From the start, the Bush administration refused to accept any dissent from the idea the entire campaign could be done, essentially, on the cheap.
White House economic adviser Lawrence Lindsey was shoved out the door after he estimated the war might cost as much as $200 billion. Military and reconstruction costs will fly past that number.
Army Chief of Staff Gen. Eric Shinseki predicted it would take 250,000 troops to maintain security, destroy weapons and oversee humanitarian aid and reconstruction after the war. Paul Wolfowitz, then the No. 2 official at the Pentagon, said the number was wildly off the mark. Shinseki was pushed toward retirement.
Now the topic is the strength of the insurgency, a blend of internecine battles for political position, nationalist outrage at the U.S. occupation and sectarian strife. Vice President Dick Cheney described the insurgency as in its last throes. Gen. John Abizaid, top U.S. military commander in Iraq, told a Senate committee the insurgency had not grown weaker in the past six months. Even Secretary of Defense Donald Rumsfeld spoke of an insurgency lasting a dozen years.
Concern about the absence of U.S. planning for postwar nation-building long predates the war. The controversial Downing Street memo of July 2002, which circulated at the top levels of British Prime Minister Tony Blair's government, is best known for comments that intelligence and facts were being fixed to justify the war.
Often overlooked is the observation, "There is little discussion in Washington of the aftermath after military action."
U.S. military leaders expressed the same concerns in the midst of waging the war, according to accounts by embedded journalists. Poor prior planning emerged during the conflict as soldiers died for lack of adequate supplies of body armor and properly protected military trucks and transports.
The Bush administration's failed peace in Iraq draws its most stinging rebuke from a former insider, Larry Diamond, a Stanford professor and Hoover Institution senior fellow, who was recruited by a former colleague, Secretary of State Condoleezza Rice, to work for the Coalition Provisional Authority and help Iraq prepare to govern itself.

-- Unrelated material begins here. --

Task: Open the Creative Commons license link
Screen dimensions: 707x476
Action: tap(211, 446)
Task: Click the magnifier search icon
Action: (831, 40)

Diamond believes democracy can yet prevail in Iraq but efforts have been compromised by arrogance, ignorance, isolation and incompetence. Fundamentally, the failure to plan for the peace meant never having enough military and civilian resources to manage.
A primary failing was taking the job of post-conflict reconstruction and nation-building from the State Department and handing it to the Pentagon, which left the plans untouched. Disbanding the Iraqi military and purging Saddam's Baath Party from the civil service destroyed the economy and put skilled people — including teachers — out of work.
A U.S. attitude of occupation and impulse for control fueled deep resentments among Iraqis who want Americans out. Diamond says the U.S. failed to consult early and often enough with Iraqis and the failure of planning included translators, interpreters, secure vehicles and helicopters to get Americans out to build support.
Diamond opposes a snap withdrawal from Iraq, but he believes the U.S. has to be clear about eventual plans to leave, and that means no permanent military bases. He argues exiting will require more troops on the ground and a heavier financial commitment.
Americans who doubt they were told the full truth about the Iraq war can know for certain their government failed to plan for, and be candid about, the full cost in blood and treasure.